Explore the material:
A - In the fall protection text, how many of the 2021 fatal workplace injuries in the United States resulted from falls from elevations?
B - Carry on the fall protection text from its last sentence.

Text shown:
· · · ·
= Fall protection =

Controls for workplace fall hazards

A video on the value of fall protection measures

Fall protection refers to the use of controls designed to prevent personnel from falling or, if a fall occurs, to stop it without causing severe injury. Falls are one of the most leading causes for work-related injuries and deaths. While fall protection is typically associated when working at height, it is also relevant when working near edges, such as near a pit or hole, or steep surfaces. Many of these incidents are preventable when proper precautions are taken, making fall protection training not only critical, but also required.

== Falls in the workplace ==
The American Society of Safety Professionals stated that falls account for 80.1% of the slips, trips, and fall category. Globally, the World Health Organization identified falls as the second leading cause of unintentional injury deaths worldwide, with an estimated 684,000 individuals dying annually.

In 2021, there were 5,190 fatal workplace injuries in the United States, with 680 (approximately 13%) resulting from falls from elevations. The CDC adds that falls in the work place usually happen by means of unprotected edges, unsafely positioned ladders, misused fall protection, water, grease, and other contaminants on the floor, clutter and tripping hazards in walkways, and irregularities in the floor and wall openings. Nevertheless, falls can be preventable through trainings, correct use of personal protective equipment (PPE) and the implementation of hierarchy of controls. In the United States, statutes, standards, and regulations pertaining to fall protection are administered by Occupational Safety and Health Administration (OSHA). According to OSHA, employers are required to take measures for fall protection, including providing working conditions that are free of hazards, keeping floors in work areas in a clean and dry condition, selecting and providing required personal protective equipment at no cost, and training workers about job hazards in a language they can understand.

== Types of fall protection ==
There are four generally accepted categories of fall protection: fall elimination, fall prevention, fall arrest and administrative controls.

=== Fall elimination and substitution ===
Fall elimination is often the preferred way of providing fall protection. This entails finding ways of completing tasks without working at heights. Although this solution is highly recommended, job performance may have an impact on whether this route is even possible or would be affected enough for the employees. One example of elimination is moving equipment to a lower location. This will make it easier for any employee that needs to use the equipment for repairs or maintenance without having possession of a lift or ladder. The main challenge with using elimination for fall protections is figuring out what change is need for the practice, procedures, or location of the equipment that is exposed to fall hazards.

Another way to eliminate fall hazards is simply by substituting them with a more effective way to work without there being an opportunity for possible injury. This may include coming up with a way for workers to stay on the ground rather than having them work at heights.
· · · ·
Recorded information:
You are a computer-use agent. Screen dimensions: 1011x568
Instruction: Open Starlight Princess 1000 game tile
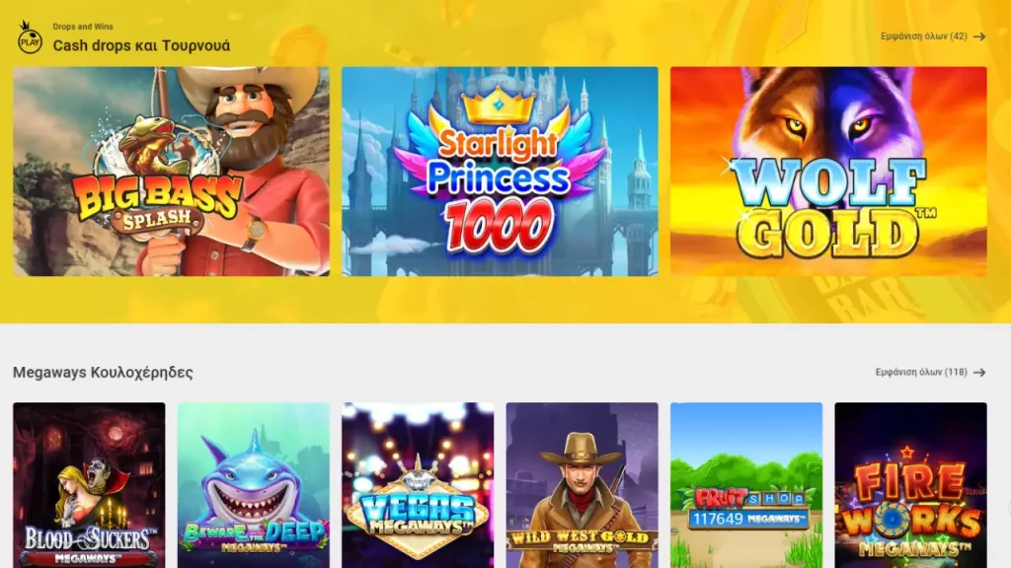pyautogui.click(x=500, y=172)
· · · ·
Answers to the tasks:
A - 680, about 13% of the 5,190 fatal workplace injuries that year.

B -
=== Fall prevention. ===
Fall prevention is used when working from elevated areas are unavoidable. The most efficient way to protect employees from fall injuries or casualties is to prevent them from being able to fall from the start. Both passive and safety system are put in place to aid fall prevention. In addition to elevated work areas, fall prevention measures should also be applied around hazardous machinery and open holes. OSHA also required that all workplace apply the following:

- Decrease the amount of hazards in the workplace
- Housekeeping (keep the work areas clear, dry, and clean)
- All employees should be well trained on identifying fall hazards and how to properly use the fall protection equipment that is provided for them.

Passive Fall Prevention

This is a system that is stationary, non-dynamic, or adapt when it is being used.

Fall guarding is the use of guard rails or other barricades to prevent a person from falling. These barricades are placed near an edge where a fall-hazard can occur, or to surround a weak surface (such as a skylight on a roof) which may break when stepped on. Other examples include covers for openings and holes, as well as netting systems.

Active Fall Prevention

This system involves the worker partication to function properly.

Safety harnesses are designed to keep the users body attached to their lanyard. Fall restraint is a class of personal protective equipment to prevent persons who are in a fall hazard area from falling. These systems physically prevent a worker from approaching edges, reducing the risk of falling.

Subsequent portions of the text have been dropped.